I am thanking all for the excellent explanations!

Bitting ridden horses is a hobby/borderline fetish with me, so looking at the logic of some of the photos I have seen has been such a seeming conflict. Obviously the martingale is only ever going to go on the rein, nothing new there. Sorry Leia, I reread my post and didn't word it well. I meant that the running martingale was attached to the driving rein, attached to the same bit as the overcheck. It just seemed a bit odd to have the downward and upward influences all on the same rein as the hand.

Lori made an interesting comment about side checks and axillary bits. We often tacked children's ponies with a bridoon on a side check. It kept the pony from eating and allowed the child to learn to ride without fighting a food oriented wee beastie. But again, a ridden pony, not a driven pony.

I have looked at my own mini mouths and realized I could well fit a check bit in one horse's mouth but not the other, so wondered it that was an issue. The horse that had been shown extensively, I was told only had a side check. I remember when his previous owner told me that, I had been very relieved. Myrna and Leia brought exactly that point up: checking a horse appropriate to his build. I know his previous owner loved Rascal very much and took his build into account - definitely NOT overcheck build. And I can see where someone could easily have over checked my horse.

Lori, thank you for the photos; they were a big help. The turnout is lovely! I love how all the tones compliment the horse.

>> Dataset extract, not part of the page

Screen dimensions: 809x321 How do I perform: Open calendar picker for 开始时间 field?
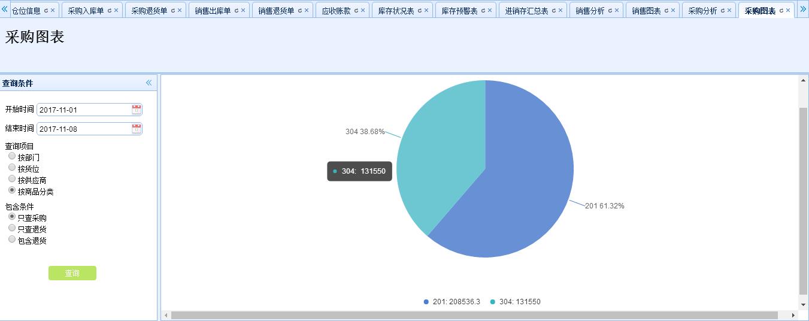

So, I guess my next question is regarding types. As Lori mentioned, the horse she is driving is basically a western head set, with not a western movement, which makes me - again - look at Rascal. With no check, he has a fairly low carriage - not the 2"-3" above the withers, but lower than a fine harness. He has the movement of a roadster. PJ had no particular "type" as he was very green. But from dressage work, his hind end is lifting his front, raising his neck and head. Also his legs are longer than Rascal's, so he has a totally different movement.

Thank you everyone! I have lots of food for thought here





So happy I have a place to ask questions,

Cheryl


----------



## hobbyhorse23 (Oct 5, 2010)

LazyRanch said:


> So happy I have a place to ask questions,Cheryl


We're glad to have you, Ms. Cheryl! You've got a lot to contribute and bring up many good points for discussion.

Leia


----------



## MiLo Minis (Oct 5, 2010)

LazyRanch said:


> Lori made an interesting comment about side checks and axillary bits. We often tacked children's ponies with a bridoon on a side check. It kept the pony from eating and allowed the child to learn to ride without fighting a food oriented wee beastie. But again, a ridden pony, not a driven pony.


Although I can understand why you set up a pony for a child with a side check and bridoon it is really not something you would ordinarily want to do. A side check properly adjusted should not come into play unless the horse drops his head to graze (which would pull a small child over his head and onto the ground



) but that is when it is attached to his regular bit which is held in position in his mouth by the cheek pieces. If it is attached to an auxiliary bit it would need to be adjusted to carry that bit in the proper position in his mouth which would put it in constant play with his every step, if it wasn't adjusted quite snugly the bit would flop around in the horses mouth. In this case an overcheck would have been more appropriate but you may not have had one handy?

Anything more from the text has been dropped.